_Required work_: Transcribe the line holding "Instruction: Open the" together with every line after it, through the end of the records, exactly and with no pictures.

Stored records:
***

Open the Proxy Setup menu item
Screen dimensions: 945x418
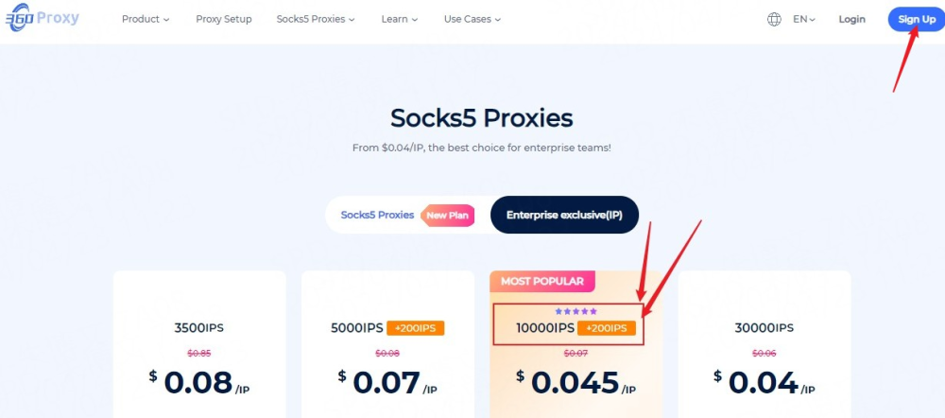point(224,19)
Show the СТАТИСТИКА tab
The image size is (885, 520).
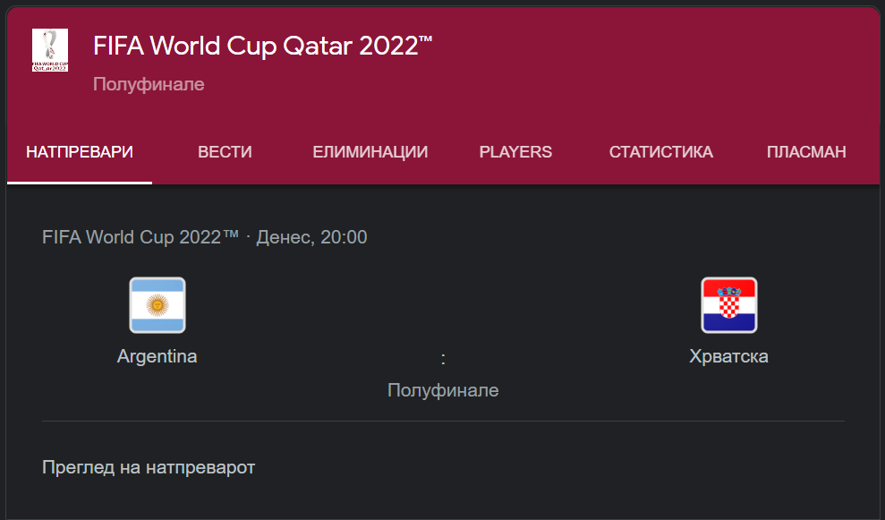click(x=661, y=152)
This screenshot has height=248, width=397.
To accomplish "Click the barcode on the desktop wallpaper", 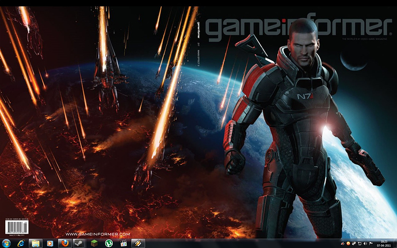I will point(12,228).
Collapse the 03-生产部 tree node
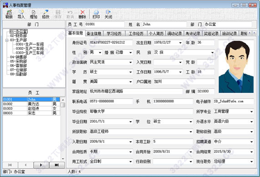260x177 pixels. pos(7,40)
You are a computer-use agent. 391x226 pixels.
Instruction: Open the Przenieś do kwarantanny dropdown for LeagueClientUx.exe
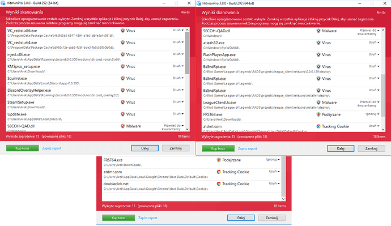[x=369, y=104]
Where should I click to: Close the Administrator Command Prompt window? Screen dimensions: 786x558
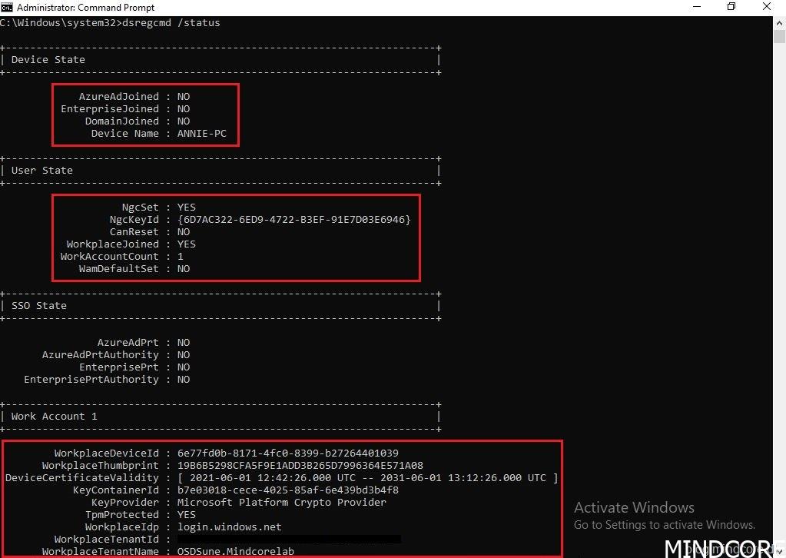pos(768,7)
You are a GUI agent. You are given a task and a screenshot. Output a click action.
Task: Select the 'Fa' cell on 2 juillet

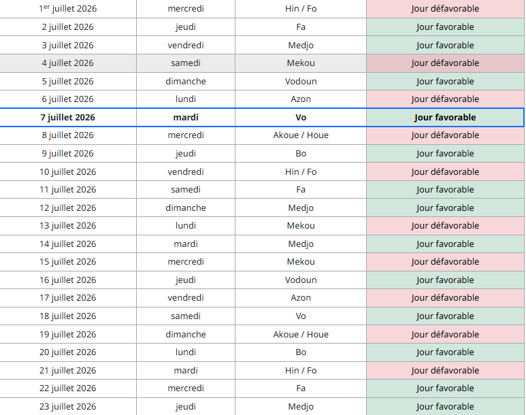click(x=301, y=27)
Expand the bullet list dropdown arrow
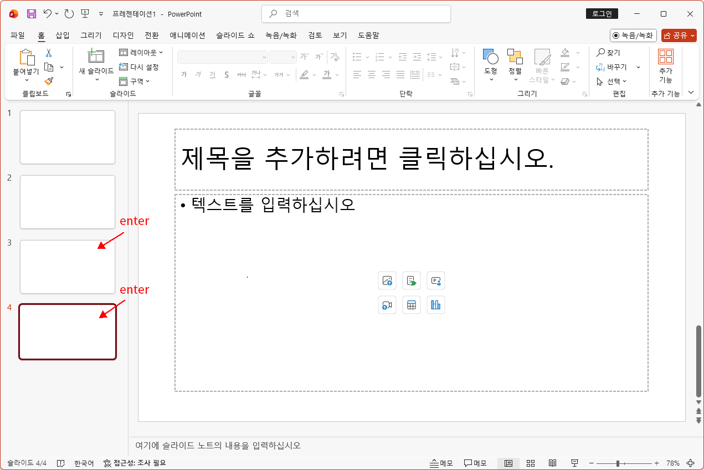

***

_Expected answer_:
Instruction: Open the Przenieś do kwarantanny dropdown for LeagueClientUx.exe
[x=369, y=104]
Where should I click to: Close the Administrator Command Prompt window? Screen dimensions: 786x558
pos(768,7)
You are a GUI agent. You are given a task and a screenshot. Output a click action.
Task: Select the 'Fa' cell on 2 juillet

click(x=301, y=27)
Expand the bullet list dropdown arrow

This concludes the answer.